- ASSIGNMENT:
Find every line below with the word "agent" in it, and copy each one.

╔══

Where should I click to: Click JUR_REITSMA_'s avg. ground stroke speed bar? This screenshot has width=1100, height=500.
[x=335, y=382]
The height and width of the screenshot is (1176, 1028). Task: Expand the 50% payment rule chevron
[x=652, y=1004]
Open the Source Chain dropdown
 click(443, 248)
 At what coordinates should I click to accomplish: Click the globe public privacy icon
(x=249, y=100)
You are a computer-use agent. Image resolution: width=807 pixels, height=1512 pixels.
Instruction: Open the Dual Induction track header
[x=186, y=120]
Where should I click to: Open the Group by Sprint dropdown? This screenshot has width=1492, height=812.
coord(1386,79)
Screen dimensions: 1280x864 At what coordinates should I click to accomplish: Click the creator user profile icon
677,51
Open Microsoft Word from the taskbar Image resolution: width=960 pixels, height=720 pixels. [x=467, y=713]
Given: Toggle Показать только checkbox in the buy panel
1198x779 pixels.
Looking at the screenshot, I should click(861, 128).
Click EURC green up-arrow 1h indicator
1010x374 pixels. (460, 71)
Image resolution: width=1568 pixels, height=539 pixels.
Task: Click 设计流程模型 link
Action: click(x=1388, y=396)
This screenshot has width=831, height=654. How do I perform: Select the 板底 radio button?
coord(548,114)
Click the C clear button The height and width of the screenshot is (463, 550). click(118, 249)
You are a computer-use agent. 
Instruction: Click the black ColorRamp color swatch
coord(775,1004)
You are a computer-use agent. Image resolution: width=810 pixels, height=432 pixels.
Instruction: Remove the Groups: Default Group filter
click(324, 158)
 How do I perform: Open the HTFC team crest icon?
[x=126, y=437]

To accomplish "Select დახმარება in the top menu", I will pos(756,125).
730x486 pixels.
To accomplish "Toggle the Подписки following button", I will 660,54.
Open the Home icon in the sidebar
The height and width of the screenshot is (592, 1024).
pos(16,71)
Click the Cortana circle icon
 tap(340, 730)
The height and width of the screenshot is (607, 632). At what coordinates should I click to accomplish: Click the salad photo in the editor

╚══

- TASK RESPONSE:
You are a computer-use agent. Image resolution: width=807 pixels, height=1512 pixels.
You are a computer-use agent. 
You are a computer-use agent. Image resolution: width=810 pixels, height=432 pixels.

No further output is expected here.